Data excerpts
Content starts

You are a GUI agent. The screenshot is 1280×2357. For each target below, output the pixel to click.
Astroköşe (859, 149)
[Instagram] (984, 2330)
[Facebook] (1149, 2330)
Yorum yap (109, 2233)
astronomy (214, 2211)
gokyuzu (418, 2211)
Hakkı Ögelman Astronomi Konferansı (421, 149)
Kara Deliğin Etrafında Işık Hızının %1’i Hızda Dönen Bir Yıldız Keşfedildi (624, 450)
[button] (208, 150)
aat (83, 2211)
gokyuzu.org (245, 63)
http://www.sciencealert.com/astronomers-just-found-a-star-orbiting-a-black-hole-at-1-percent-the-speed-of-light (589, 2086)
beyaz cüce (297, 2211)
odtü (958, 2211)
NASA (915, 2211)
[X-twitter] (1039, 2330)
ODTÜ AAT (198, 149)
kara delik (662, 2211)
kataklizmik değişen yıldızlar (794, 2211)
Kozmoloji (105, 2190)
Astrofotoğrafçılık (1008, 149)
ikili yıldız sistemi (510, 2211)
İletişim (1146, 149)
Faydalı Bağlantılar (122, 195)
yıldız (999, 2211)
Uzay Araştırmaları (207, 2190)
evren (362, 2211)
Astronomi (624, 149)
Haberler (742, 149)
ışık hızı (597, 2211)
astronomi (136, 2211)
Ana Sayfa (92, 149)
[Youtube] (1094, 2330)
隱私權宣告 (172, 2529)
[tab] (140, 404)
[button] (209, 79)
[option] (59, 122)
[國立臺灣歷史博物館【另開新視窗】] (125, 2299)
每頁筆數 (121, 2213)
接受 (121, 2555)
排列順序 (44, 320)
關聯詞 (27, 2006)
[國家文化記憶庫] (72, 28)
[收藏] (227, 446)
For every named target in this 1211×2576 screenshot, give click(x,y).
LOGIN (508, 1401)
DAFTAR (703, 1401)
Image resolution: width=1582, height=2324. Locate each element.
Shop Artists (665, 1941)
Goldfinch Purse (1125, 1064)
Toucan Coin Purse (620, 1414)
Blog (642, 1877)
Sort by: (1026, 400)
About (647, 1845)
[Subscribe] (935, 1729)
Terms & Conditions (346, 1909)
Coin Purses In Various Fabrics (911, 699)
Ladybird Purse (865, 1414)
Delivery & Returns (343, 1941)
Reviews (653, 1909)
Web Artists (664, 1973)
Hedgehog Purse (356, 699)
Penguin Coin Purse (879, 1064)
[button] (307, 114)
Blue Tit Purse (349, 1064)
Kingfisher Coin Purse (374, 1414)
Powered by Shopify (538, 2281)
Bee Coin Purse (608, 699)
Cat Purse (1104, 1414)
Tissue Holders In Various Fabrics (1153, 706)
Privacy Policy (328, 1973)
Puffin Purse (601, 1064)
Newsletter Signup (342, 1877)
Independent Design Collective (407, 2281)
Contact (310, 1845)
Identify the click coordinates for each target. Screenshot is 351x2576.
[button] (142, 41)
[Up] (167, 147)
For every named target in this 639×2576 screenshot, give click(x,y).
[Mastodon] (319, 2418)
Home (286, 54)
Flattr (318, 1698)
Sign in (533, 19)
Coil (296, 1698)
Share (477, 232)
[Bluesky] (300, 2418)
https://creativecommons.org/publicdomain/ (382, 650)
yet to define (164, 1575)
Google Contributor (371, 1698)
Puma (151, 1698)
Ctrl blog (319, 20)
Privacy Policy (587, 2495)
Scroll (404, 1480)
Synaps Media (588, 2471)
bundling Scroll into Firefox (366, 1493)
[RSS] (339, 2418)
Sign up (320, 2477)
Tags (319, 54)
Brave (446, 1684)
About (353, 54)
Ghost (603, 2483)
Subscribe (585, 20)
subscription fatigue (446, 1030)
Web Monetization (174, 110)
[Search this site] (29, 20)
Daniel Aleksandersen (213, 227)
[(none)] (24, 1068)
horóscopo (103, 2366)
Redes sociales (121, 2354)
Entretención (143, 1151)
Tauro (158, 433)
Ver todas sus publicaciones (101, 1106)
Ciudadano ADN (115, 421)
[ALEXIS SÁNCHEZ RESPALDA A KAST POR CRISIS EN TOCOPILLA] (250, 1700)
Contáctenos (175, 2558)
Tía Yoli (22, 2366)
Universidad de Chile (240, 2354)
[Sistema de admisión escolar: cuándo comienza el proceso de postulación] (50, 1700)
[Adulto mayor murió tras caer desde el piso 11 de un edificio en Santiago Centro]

Content ends

- [Problem details]: Only lines of the data holding the word "named" go in the answer. Please copy each of them.

- [Response]:
For every named target in this 1211×2576 screenshot, give click(x,y).
For every named target in this 639×2576 screenshot, give click(x,y).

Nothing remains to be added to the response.